In the United States, it has been estimated that one in 50 children who are school age have autism, according to the Centers for Disease Control and Prevention (CDC). There are three disorders that fall under the umbrella of autism spectrum disorders (ASD). They are autism, Asperger syndrome and pervasive developmental disorder. There are many things that can be done to help children and adults who have been diagnosed with one of these disorders. Some people turn to applied behavior analysis, for instance.

People who have been diagnosed with a condition that falls in the ASD have problems with the information processing center in the brain. Synapses and nerve cells are impacted and the way they connect and organize is affected. Scientists have found strong evidence that this is a genetic issue though it is hard to tell if it is caused by rare combinations of common genetic differences or a rare set of mutations. Normally, it is diagnosed before the age of three and the number of children who have been found to have the disorder has increased dramatically since the 1980s. When they are infants, autistic children respond less to social stimuli such as their name. They smile and look at other people less often.

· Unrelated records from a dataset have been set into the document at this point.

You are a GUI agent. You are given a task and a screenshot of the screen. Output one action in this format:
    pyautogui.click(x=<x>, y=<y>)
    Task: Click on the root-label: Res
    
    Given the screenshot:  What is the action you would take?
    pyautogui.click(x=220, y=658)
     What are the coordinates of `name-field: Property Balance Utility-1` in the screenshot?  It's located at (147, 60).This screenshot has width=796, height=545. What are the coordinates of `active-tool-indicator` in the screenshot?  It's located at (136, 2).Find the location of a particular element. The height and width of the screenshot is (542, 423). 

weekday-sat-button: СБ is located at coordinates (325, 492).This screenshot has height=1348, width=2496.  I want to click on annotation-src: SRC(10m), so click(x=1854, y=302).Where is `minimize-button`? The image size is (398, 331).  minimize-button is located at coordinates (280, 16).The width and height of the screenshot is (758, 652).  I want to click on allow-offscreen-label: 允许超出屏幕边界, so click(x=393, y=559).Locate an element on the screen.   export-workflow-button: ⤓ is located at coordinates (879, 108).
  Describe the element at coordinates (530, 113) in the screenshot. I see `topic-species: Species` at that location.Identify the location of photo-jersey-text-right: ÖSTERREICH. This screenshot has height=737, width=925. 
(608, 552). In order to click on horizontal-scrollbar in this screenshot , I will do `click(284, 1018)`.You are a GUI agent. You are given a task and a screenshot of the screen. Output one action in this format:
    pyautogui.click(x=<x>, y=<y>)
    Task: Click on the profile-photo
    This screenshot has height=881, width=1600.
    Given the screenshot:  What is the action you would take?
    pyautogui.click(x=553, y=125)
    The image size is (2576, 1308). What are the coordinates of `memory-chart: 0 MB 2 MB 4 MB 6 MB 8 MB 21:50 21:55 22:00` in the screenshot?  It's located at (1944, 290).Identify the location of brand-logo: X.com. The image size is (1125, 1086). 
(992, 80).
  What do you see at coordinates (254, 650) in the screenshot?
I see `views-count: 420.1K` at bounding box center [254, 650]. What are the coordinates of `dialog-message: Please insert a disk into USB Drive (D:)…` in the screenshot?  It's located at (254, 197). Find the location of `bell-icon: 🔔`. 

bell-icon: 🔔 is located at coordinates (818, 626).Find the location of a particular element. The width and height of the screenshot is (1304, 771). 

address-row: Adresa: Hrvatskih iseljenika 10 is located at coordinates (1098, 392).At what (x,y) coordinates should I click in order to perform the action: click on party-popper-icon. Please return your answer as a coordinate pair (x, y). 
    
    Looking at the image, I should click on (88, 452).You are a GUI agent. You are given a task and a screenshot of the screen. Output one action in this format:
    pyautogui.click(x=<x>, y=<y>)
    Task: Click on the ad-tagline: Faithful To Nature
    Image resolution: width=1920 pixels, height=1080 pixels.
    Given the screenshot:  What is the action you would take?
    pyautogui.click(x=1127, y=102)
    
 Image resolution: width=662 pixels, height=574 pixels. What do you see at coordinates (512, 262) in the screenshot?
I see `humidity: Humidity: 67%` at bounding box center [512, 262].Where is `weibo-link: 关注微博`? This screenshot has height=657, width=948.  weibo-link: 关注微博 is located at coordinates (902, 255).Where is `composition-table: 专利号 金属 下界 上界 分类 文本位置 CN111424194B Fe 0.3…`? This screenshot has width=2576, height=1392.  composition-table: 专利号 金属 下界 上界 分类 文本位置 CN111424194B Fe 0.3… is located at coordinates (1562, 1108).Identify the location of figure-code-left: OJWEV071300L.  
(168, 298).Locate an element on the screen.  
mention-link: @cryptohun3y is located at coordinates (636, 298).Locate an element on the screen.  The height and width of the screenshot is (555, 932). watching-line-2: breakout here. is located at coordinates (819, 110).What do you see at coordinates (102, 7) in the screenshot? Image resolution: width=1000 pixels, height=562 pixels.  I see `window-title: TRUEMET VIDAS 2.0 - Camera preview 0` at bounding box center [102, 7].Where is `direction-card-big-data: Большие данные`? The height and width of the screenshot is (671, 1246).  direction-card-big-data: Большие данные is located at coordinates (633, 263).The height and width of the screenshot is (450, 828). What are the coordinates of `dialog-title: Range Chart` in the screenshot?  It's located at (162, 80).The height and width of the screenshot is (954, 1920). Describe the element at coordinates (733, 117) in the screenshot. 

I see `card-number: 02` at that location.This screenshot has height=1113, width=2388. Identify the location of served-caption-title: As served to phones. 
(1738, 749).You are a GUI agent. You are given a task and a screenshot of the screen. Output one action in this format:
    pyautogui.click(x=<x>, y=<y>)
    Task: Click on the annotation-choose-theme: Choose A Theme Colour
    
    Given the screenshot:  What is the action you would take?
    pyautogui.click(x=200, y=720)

Early intervention, such as with applied behavior analysis, can help these children gain better skills for social, communications and self-care. There are schools for children with autism. Parents can send their autistic children to special needs schools or to a regular school as long as they offer programs that provide help for children with autism.

Regardless of the kind of school that you choose to send your child or if your course of action includes applied behavior analysis techniques, there are things you can do to make the start of the school year easier for your autistic child.

  1. Put up a calendar. It is hard for many children to gauge the amount of time that passes over their summer break. Most kids are not focused on going back to school, they are focused on all the fun they are having not going to school. Kids with autism can benefit greatly from having a physical calendar to look at. They can mark off the days as they pass and many find them useful tools to help them prepare for the next day. Parents should start talking to their child about the start of the school year at least a few weeks in advance. This will help them start to mentally prepare for the school year.
  2. Visit the school. Even if the school is one that your child has already attended, a few months is a long time for any child. Going to the school and either becoming familiar for the first time or get reacquainted with the facility may help relieve some of their anxiety. Walk around the grounds of the school and check out the areas they will use when they are there.
  3. Meet the teacher. Whether this is a new school or an old one, the teacher and other staff who may be working with your child’s class will be different. See if you can get a meeting with them for you and your child. This wil help reduce the anxiety level for both of you. It will also give you a chance to tell the teacher about your child’s specific needs and talents.
  4. Practice your morning routine. Your summer routine is different from your school year routine. It may take your child some getting used to so you should start working on that a few weeks before the start of the school year. This means you need to start getting up at the set time and start having activities earlier.
  5. Find a friend for your child.andnbsp;If your child does not know anyone in their class, you should try to set a play date with other kids in the class before the school year begins so that they will be kess nervous.

There have been a lot of advancements in the treatment of ASD. Applied behavior analysis is just one of them. Good experiences in school should also go a long way.